**Problem to work on**
Copy, exactly and without additions, every line in the records below from the one holding "Task: Hide the flag end fix layer" through the one holding "You are a computer-use agent. 683x391 pixels.", both ends included.

**Data for processing**
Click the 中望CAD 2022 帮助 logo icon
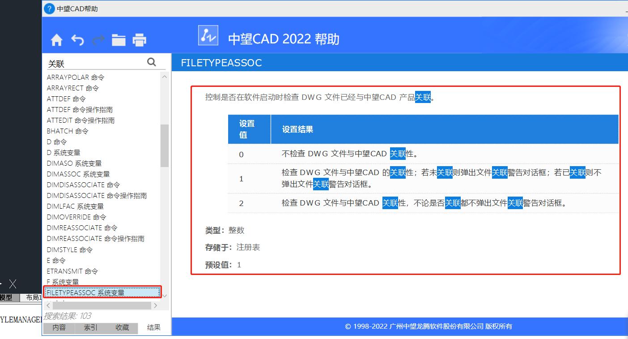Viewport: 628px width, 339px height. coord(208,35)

...

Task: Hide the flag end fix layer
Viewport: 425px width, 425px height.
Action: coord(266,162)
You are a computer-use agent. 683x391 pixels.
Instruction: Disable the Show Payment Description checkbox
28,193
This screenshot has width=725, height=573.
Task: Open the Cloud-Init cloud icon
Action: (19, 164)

**Output below**
Task: Hide the flag end fix layer
Viewport: 425px width, 425px height.
Action: coord(266,162)
You are a computer-use agent. 683x391 pixels.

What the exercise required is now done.